The order of business directly in front of Foles and the offense is to establish something against Washington's aggressive defense. With LeSean McCoy in the lineup and with Bryce Brown having established something in the time during McCoy's absence, the Eagles should try to establish the ground game in the early going. Opening with the passing game could be the approach, and it's the way the Eagles usually take, but why not come out and pound on the ground early against Washington?
Anyway, all eyes are on Foles. A win here would be huge in his developmental process. Washington won't let him sit in the pocket all day, so Foles has to read and trust what he sees and find weaknesses in the Washington scheme and make plays down the field. Evaluating Foles against two defenses in the playoff race is important and it's going to be telling, and I guarantee we will have a lot to discuss about his progress in the matter of two games.
With McCoy on the field and with tight end Brent Celek back in the lineup, the Eagles have some weapons. You will see a lot of three-wide receiver sets as fullback Stanley Havili is out and backup tight end Clay Harbor is sidelined, so the Eagles have to manufacture some consistency from the running game without a proven fullback.
On defense, it's all about dealing with Griffin and the multiple nature of the Washington offense. The Redskins have a fantastic running game with rookie Alfred Morris leading the way, and they work the passing game off of the run game. The Eagles couldn't handle Griffin the first time around -- he tossed four touchdown passes and threw just one incomplete pass -- and the defense gave up too much ground in the running game in the second half.
Todd Bowles has the defense playing its best football of the season the last couple of weeks. There haven't been any crazy-open receivers running free. The tackling has been much improved. The gap discipline has been more structured.

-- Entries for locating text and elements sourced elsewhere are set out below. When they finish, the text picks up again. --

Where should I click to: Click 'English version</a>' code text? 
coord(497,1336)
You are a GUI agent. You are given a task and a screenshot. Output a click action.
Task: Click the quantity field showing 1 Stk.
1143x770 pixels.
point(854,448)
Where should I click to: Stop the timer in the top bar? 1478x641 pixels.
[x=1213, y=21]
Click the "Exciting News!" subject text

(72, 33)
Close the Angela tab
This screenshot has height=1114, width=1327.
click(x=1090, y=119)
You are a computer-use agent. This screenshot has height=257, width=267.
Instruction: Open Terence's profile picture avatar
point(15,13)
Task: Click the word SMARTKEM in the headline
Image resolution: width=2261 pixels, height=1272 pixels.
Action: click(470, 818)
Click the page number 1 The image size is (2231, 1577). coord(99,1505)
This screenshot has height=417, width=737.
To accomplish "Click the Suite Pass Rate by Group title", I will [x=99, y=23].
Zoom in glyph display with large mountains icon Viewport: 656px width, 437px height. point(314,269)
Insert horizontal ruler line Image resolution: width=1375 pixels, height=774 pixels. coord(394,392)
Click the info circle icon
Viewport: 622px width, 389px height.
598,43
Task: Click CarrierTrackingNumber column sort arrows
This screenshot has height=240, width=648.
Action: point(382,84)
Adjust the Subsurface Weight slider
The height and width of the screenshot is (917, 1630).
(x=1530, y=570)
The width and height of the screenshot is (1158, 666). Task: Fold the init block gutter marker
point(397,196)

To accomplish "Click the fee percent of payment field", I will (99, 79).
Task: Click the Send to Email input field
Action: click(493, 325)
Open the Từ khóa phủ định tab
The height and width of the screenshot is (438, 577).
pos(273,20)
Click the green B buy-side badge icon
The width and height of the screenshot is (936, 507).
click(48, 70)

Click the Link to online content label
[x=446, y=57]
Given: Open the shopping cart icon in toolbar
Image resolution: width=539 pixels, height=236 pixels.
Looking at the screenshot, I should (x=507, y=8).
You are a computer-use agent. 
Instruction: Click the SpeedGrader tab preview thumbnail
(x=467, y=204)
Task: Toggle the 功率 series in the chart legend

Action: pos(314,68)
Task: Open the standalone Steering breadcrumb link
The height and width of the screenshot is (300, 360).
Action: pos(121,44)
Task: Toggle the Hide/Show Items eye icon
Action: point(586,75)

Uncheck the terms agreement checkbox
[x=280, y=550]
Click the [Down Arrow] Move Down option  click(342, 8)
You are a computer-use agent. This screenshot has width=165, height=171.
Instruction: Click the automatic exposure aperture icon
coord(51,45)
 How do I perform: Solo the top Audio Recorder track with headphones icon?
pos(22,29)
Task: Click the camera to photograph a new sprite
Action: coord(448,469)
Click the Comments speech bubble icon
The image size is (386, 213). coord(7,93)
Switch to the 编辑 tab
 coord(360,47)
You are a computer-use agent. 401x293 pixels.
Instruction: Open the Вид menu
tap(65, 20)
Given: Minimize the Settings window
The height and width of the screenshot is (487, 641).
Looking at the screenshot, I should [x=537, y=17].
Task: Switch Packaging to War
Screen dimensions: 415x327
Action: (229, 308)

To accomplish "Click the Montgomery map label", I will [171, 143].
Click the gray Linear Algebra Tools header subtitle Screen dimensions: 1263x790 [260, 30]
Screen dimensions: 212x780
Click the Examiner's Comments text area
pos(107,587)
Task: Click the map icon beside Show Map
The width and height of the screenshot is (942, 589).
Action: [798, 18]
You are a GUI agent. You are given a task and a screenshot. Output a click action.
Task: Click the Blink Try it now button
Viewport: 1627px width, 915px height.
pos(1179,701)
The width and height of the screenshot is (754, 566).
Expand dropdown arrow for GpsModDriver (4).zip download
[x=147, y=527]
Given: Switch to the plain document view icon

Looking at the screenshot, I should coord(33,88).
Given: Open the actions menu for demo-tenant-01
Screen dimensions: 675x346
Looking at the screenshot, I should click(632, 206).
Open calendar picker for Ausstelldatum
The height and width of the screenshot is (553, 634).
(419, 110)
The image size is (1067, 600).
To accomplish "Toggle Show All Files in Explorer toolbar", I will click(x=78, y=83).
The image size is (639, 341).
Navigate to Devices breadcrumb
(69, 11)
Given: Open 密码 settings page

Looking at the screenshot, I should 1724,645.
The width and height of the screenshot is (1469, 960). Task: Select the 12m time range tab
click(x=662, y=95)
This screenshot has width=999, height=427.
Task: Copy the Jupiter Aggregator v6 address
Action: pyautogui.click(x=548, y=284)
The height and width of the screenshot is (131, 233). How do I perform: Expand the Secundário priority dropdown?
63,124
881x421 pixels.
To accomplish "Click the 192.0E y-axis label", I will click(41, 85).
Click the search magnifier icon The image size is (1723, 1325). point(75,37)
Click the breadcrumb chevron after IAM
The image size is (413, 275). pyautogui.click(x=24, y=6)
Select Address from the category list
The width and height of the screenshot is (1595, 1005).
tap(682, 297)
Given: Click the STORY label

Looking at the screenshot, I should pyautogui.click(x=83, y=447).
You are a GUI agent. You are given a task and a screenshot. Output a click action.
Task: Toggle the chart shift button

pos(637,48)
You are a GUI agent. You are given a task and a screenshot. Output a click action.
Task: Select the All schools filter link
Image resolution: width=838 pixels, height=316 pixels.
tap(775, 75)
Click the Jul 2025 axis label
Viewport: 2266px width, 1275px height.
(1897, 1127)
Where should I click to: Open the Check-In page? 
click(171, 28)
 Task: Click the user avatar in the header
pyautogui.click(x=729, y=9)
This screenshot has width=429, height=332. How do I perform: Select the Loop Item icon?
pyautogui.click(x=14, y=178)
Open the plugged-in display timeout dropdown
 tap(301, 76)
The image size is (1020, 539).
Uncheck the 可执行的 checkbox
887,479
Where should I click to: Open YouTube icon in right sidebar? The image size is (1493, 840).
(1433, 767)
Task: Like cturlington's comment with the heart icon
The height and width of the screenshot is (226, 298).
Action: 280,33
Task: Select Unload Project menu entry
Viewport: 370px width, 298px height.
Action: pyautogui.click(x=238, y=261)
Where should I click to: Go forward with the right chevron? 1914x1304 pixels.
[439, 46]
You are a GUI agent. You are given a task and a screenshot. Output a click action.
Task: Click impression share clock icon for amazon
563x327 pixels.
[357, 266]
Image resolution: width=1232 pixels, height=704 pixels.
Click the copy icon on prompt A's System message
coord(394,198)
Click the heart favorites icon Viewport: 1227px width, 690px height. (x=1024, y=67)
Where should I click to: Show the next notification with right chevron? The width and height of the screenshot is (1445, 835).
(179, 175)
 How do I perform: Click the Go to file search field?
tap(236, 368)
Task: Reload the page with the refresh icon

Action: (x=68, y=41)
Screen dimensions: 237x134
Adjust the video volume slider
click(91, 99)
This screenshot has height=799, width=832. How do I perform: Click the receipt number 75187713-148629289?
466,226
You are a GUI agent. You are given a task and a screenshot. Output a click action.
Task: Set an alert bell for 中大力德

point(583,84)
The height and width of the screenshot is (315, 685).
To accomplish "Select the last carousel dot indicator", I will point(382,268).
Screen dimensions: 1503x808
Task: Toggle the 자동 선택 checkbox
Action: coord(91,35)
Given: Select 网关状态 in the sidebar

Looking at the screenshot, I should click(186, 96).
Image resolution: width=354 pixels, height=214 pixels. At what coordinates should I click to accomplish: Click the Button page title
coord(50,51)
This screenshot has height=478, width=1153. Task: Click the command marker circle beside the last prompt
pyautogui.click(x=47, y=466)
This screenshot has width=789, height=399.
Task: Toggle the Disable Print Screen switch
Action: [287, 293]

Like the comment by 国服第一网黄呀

Still, the Eagles need to take the football away from Washington. They need to first control the running game and attack the line of scrimmage, and then try to keep Griffin in the pocket and force him to make small-window throws. He had it way too easy in November, flipping passes to wide-open pass catchers and heaving up bombs into coverage and having his receiver -- not the Eagles defense -- come down with the football.
Welcome to the last home game of this 2012 season. The Eagles haven't won at Lincoln Financial since the Brian Dawkins night of October 30. The Giants were in town then, and the Eagles rose up to win a nail biter and improved to 3-1 and, back then, it seemed like anything was possible for the Eagles.
Anything, that is, but being 4-10 and forced into the role of spoiler here. A win against Washington would, maybe who knows, give the Eagles to build upon as they look forward to a brighter tomorrow.